Defendant shall simultaneously transmit photocopies of evidence of payment and case identifying information to the Commission's counsel in this action. By making this payment, Defendant relinquishes all legal and equitable right, title, and interest in such funds and no part of the funds shall be returned to Defendant. The Commission shall send the funds paid pursuant to this Final Judgment to the United States Treasury.
The Commission may enforce the Court's judgment for disgorgement and prejudgment interest by moving for civil contempt (and/or through other collection procedures authorized by law) at any time after 14 days following entry of this Final Judgment. Defendant shall pay post judgment interest on any delinquent amounts pursuant to 28 U.S.C. § 1961.

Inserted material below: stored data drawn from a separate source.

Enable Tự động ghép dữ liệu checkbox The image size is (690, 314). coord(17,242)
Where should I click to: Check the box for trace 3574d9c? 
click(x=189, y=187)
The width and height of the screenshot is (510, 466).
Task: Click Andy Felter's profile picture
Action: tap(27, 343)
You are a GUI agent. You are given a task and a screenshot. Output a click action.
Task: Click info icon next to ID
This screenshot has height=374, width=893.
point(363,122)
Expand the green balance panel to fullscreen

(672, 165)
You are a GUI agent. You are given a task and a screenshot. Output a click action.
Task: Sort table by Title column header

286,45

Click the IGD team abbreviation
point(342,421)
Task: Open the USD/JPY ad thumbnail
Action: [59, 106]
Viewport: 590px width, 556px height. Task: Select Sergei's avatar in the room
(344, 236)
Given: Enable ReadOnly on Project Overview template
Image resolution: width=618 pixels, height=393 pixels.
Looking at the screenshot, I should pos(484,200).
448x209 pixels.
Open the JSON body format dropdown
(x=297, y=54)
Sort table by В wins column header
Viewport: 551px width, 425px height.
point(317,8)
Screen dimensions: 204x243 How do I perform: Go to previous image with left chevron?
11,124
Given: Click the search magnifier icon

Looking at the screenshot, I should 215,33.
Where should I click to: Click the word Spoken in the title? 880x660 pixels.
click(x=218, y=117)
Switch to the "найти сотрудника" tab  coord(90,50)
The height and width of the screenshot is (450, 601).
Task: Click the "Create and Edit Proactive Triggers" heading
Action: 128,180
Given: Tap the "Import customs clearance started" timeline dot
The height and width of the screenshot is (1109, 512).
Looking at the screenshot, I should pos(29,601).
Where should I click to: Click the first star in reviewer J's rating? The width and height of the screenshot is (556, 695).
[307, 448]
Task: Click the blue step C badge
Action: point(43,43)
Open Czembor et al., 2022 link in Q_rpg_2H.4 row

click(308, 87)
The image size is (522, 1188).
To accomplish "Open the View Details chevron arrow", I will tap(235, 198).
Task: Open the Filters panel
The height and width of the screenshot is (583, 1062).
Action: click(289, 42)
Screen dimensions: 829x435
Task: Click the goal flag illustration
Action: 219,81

IT IS FURTHER ORDERED, ADJUDGED, AND DECREED that, solely for purposes of exceptions to discharge set forth in Section 523 of the Bankruptcy Code, 11 U.S.C. §523, the allegations in the complaint are true and admitted by Defendant, and further, any debt for disgorgement, prejudgment interest, civil penalty or other amounts due by Defendant under this Final Judgment or any other judgment, order, consent order, decree or settlement agreement entered in connection with this proceeding, is a debt for the violation by Barry Liss of the federal securities laws or any regulation or order issued under such laws, as set forth in Section 523(a)(19) of the Bankruptcy Code, 11 U.S.C. §523(a)(19).
IT IS FURTHER ORDERED, ADJUDGED, AND DECREED that this Court shall retain jurisdiction of this matter for the purposes of enforcing the terms of this Final Judgment.
There being no just reason for delay, pursuant to Rule 54(b) of the Federal Rules of Civil Procedure, the Clerk is ordered to enter this Final Judgment forthwith and without further notice.